MR. RUSSERT:  Of weapons of mass destruction.

GEN. POWELL:  We went to war on the basis that we have a terrible regime and what makes—it’s been terrible forever.  What makes it so terrible now, in the aftermath of 9/11, is that they had demonstrated that they will use these weapons.  They’ve used them against their own people, they’ve used them against the enemy.  They had them at the time of the first Gulf war when I was chairman.  And the intelligence community said and had every reason to believe that they not only had the capability of having them again, but they have stockpiles.  And that was the precipitating cause.  Now, some in the administration have subsequently been saying, “Well, yeah, but maybe the weapons aren’t there, but they’re bad guys anyway.  I’m glad the regime is gone.” I’m glad the regime is gone.  I’m glad Saddam Hussein is gone.  But the case that we took to the world and the case that we took to the American people rested not just in his human rights abuses or his cheating on the Oil for Food program, it rested on the real and present danger of weapons of mass destruction that he could use against his neighbors, or terrorists could use against us.  That was the precipitating issue in my judgment, and it turned out those weapons were not there.

MR. RUSSERT:  If that was the case, and you were the commander in chief, wouldn’t you demand to know what happened, what went wrong and why?

GEN. POWELL:  There have been a number of investigations.  I mean, Mr.
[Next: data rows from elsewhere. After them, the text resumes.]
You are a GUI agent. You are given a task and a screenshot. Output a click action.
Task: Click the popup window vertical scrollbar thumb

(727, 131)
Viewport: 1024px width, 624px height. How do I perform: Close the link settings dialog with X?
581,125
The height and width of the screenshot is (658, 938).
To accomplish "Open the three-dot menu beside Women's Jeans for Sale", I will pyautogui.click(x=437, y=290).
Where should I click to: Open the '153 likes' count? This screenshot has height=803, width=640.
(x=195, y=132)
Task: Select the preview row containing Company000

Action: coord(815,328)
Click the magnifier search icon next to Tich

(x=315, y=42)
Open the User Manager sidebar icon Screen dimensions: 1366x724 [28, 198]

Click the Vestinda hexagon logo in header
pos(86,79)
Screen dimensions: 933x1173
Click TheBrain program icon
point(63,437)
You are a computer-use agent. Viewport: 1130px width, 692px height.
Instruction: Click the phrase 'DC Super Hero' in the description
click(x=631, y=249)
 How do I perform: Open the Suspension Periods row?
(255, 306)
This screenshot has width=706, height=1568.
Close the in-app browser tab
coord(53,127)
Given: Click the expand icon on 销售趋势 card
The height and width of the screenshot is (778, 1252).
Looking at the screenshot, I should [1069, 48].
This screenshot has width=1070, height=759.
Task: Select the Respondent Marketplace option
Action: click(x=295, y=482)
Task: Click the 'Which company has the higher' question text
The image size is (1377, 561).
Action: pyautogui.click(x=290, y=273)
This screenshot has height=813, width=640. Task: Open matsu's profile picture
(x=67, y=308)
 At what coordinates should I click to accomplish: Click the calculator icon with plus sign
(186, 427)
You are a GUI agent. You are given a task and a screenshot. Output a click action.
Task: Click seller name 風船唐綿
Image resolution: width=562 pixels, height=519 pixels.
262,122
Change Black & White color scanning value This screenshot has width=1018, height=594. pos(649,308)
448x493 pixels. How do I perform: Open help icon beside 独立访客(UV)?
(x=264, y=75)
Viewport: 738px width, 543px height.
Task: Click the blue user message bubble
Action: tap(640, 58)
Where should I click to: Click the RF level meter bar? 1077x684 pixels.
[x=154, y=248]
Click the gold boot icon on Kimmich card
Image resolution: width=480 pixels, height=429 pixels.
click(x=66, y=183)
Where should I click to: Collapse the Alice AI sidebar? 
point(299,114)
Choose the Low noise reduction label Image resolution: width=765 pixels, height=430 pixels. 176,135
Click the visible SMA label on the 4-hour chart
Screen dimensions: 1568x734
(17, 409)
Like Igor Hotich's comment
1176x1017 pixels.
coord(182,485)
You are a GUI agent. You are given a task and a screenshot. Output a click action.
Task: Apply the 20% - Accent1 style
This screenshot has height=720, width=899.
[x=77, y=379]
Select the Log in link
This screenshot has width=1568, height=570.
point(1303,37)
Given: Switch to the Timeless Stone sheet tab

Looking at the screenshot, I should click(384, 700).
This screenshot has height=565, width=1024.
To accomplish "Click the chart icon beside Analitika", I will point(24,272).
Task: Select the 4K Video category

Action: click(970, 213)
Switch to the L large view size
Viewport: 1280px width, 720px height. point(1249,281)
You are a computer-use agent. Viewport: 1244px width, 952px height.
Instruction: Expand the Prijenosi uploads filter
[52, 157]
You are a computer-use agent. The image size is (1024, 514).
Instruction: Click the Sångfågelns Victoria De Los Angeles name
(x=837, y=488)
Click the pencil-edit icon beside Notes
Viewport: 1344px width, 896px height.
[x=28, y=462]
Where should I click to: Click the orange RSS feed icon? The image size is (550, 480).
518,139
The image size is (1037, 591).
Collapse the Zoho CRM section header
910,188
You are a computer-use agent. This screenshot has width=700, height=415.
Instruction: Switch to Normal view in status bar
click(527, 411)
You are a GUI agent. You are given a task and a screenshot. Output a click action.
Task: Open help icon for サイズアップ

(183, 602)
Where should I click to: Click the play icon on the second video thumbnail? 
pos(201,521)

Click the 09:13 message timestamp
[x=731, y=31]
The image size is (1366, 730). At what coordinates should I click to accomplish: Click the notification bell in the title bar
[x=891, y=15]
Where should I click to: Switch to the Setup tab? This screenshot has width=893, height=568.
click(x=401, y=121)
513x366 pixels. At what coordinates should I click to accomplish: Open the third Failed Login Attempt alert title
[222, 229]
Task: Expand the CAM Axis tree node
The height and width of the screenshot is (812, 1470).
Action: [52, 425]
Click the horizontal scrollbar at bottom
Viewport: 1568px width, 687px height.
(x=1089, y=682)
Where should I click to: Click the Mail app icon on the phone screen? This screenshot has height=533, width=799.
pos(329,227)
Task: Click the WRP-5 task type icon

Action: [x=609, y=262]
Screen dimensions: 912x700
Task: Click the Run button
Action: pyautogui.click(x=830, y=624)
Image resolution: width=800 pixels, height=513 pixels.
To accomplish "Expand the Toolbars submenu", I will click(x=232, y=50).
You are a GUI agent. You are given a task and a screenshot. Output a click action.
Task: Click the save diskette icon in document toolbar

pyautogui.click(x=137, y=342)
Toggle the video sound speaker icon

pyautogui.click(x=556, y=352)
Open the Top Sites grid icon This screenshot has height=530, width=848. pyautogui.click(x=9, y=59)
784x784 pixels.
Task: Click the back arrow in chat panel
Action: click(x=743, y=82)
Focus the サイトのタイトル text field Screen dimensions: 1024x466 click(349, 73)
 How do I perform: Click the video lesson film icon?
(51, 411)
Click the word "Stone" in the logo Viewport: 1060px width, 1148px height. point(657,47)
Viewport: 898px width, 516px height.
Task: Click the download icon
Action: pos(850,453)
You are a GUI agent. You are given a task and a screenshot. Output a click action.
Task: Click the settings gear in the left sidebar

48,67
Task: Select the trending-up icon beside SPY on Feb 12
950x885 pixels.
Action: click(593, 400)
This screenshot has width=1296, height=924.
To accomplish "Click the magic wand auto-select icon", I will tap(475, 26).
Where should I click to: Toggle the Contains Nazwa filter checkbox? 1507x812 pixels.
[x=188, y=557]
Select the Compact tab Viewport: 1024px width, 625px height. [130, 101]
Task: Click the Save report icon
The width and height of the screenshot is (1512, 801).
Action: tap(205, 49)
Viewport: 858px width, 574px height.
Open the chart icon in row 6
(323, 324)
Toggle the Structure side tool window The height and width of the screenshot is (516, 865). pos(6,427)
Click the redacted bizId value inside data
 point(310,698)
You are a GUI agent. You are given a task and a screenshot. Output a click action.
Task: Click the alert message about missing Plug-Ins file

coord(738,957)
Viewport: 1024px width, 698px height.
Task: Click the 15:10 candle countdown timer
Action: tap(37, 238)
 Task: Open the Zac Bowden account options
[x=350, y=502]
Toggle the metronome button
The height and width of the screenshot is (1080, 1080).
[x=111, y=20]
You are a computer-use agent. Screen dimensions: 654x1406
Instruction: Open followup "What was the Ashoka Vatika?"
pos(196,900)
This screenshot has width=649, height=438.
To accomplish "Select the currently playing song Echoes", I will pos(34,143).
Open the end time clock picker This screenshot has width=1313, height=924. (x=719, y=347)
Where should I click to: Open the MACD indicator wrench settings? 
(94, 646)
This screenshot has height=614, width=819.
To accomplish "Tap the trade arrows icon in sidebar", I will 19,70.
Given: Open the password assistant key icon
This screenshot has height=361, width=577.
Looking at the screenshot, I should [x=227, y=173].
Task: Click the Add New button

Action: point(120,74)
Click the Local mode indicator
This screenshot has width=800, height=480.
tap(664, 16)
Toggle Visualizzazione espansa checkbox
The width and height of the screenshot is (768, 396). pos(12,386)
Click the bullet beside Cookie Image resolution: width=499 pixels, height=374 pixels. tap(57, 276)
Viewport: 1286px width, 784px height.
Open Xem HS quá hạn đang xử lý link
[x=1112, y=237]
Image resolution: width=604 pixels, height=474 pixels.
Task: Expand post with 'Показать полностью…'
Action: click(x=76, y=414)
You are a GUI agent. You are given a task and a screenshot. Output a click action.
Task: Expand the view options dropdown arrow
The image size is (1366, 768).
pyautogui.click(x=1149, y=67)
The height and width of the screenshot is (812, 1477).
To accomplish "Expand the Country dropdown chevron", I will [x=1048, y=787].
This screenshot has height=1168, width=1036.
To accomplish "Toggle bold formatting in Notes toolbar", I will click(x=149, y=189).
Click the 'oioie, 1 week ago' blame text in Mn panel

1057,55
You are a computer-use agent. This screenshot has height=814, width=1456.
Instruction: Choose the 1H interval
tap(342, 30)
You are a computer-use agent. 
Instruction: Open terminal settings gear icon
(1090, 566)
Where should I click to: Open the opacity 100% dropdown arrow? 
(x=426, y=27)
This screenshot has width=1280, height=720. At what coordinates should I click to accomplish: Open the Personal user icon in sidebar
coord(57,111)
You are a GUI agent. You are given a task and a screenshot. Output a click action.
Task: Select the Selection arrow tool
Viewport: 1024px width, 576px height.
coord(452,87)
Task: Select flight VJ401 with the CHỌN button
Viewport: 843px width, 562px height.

Silverman—Judge Silverman did an investigation.  We have different congressional investigations under way.  But, you know, the responsibility for looking into all that rests with the president of the United States, the national intelligence community, and, and the Congress.  And I don’t know if Congress has been using all the oversight power that it has to look into these kinds of matters.

MR. RUSSERT:  Let me ask you about a quote from your former chief of staff, Lawrence Wilkerson.  He say I—he said, “I recall vividly the secretary of state walking into my office.  He said, ‘I wonder what will happen if we put half a million troops on the ground in Iraq and comb the country from one end to the other and don’t find a single weapon of mass destruction?’”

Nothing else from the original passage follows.